[RFC PATCH v2 0/5] Idle Load Balance fixes and softirq enhancements

From: K Prateek Nayak
Date: Wed Sep 04 2024 - 07:15:18 EST


Hello folks,

Sorry for the delay in posting but this is the v2 of idle load balance
fixes, the previous version of which can be found at [1]. This was
broken out into a separate series since it tries to modify some
PREEMPT_RT bits that requires some clarifications on, hence the RFC. So
without further ado ...

Since commit b2a02fc43a1f ("smp: Optimize
send_call_function_single_ipi()"), an idle CPU in TIF_POLLING_NRFLAG can
be pulled out of idle by setting TIF_NEED_RESCHED instead of sending an
actual IPI. This affects at least three scenarios that have been
described below:

1. A need_resched() check within a call function does not necessarily
indicate a task wakeup since a CPU intending to send an IPI to an
idle target in TIF_POLLING_NRFLAG mode can simply queue the
SMP-call-function and set the TIF_NEED_RESCHED flag to pull the
polling target out of idle. The SMP-call-function will be executed by
flush_smp_call_function_queue() on the idle-exit path. On x86, where
mwait_idle_with_hints() sets TIF_POLLING_NRFLAG for long idling,
this leads to idle load balancer bailing out early since
need_resched() check in nohz_csd_func() returns true in most
instances.

2. A TIF_POLLING_NRFLAG idling CPU woken up to process an IPI will end
up calling schedule() even in cases where the call function does not
wake up a new task on the idle CPU, thus delaying the idle re-entry.

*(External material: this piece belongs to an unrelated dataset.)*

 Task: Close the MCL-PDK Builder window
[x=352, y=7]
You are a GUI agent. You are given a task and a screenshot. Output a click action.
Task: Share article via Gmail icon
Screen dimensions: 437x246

3. Julia Lawall reported a case where a softirq raised from a
SMP-call-function on an idle CPU will wake up ksoftirqd since
flush_smp_call_function_queue() executes in the idle thread's
context. This can throw off the idle load balancer by making the idle
CPU appear busy since ksoftirqd just woke on the said CPU [2].

Solution to (2.) was sent independently in [3] since it was not
dependent on the changes enclosed in this series which reworks some
PREEMPT_RT specific bits.

(1.) Was solved by dropping the need_resched() check in nohz_csd_func()
(please refer Patch 2/5 for the full version of the explanation) which
led to a splat on PREEMPT_RT kernels [4].

Since flush_smp_call_function_queue() and the following
do_softirq_post_smp_call_flush() runs with interrupts disabled, it is
not ideal for the IRQ handlers to raise a SOFTIRQ, prolonging the IRQs
disabled section especially on PREEMPT_RT kernels. For the time being,
the WARN_ON_ONCE() in do_softirq_post_smp_call_flush() has been adjusted
to allow raising a SCHED_SOFTIRQ from flush_smp_call_function_queue()
however its merit can be debated on this RFC.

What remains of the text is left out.